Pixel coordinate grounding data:
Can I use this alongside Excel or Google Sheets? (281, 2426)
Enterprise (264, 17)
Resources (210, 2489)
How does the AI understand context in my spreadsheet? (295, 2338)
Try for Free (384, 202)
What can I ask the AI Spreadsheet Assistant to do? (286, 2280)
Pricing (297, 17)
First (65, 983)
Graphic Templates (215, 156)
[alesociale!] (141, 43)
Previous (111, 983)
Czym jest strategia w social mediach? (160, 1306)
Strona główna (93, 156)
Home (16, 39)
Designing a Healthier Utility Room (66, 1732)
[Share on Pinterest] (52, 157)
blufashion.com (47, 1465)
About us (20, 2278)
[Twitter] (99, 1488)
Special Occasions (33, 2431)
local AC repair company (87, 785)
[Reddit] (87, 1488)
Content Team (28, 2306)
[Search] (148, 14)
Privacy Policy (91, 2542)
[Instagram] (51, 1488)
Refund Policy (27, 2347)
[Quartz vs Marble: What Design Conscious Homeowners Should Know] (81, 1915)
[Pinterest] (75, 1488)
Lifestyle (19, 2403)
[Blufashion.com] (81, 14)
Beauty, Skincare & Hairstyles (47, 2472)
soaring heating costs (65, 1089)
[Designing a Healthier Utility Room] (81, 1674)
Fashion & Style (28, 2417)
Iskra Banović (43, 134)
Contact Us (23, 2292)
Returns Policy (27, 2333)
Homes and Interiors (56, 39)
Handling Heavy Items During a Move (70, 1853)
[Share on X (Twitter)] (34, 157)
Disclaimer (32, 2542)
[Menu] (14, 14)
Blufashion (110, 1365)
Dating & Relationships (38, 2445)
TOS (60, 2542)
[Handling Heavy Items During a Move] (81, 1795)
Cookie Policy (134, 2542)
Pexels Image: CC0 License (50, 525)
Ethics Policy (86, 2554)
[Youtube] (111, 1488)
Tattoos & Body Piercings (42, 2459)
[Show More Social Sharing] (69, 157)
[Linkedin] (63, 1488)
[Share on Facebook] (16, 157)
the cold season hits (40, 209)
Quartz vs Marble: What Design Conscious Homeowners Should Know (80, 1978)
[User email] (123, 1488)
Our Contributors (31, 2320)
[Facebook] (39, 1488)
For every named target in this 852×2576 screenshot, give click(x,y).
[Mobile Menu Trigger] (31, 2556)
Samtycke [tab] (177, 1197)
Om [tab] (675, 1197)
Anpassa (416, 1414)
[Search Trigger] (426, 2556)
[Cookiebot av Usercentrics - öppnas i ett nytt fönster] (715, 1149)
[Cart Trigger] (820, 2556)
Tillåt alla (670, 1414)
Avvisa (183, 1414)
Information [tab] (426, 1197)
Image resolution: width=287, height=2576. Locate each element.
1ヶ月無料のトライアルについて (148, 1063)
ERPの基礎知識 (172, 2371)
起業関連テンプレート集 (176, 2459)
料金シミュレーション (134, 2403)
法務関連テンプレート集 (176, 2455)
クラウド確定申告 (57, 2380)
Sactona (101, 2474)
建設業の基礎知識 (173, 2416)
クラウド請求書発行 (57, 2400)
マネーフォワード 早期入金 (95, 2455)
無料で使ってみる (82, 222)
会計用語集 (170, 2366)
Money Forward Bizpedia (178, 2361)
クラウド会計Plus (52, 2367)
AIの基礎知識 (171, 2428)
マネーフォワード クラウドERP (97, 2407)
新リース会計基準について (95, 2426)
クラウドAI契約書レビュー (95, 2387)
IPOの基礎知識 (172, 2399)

__Activity__
What is needed is an exact copy of the lines above, from the one containing "Enterprise (264, 17)" through the one containing "Beauty, Skincare & Hairstyles (47, 2472)", with nothing added.

__Output for this exercise__
Enterprise (264, 17)
Resources (210, 2489)
How does the AI understand context in my spreadsheet? (295, 2338)
Try for Free (384, 202)
What can I ask the AI Spreadsheet Assistant to do? (286, 2280)
Pricing (297, 17)
First (65, 983)
Graphic Templates (215, 156)
[alesociale!] (141, 43)
Previous (111, 983)
Czym jest strategia w social mediach? (160, 1306)
Strona główna (93, 156)
Home (16, 39)
Designing a Healthier Utility Room (66, 1732)
[Share on Pinterest] (52, 157)
blufashion.com (47, 1465)
About us (20, 2278)
[Twitter] (99, 1488)
Special Occasions (33, 2431)
local AC repair company (87, 785)
[Reddit] (87, 1488)
Content Team (28, 2306)
[Search] (148, 14)
Privacy Policy (91, 2542)
[Instagram] (51, 1488)
Refund Policy (27, 2347)
[Quartz vs Marble: What Design Conscious Homeowners Should Know] (81, 1915)
[Pinterest] (75, 1488)
Lifestyle (19, 2403)
[Blufashion.com] (81, 14)
Beauty, Skincare & Hairstyles (47, 2472)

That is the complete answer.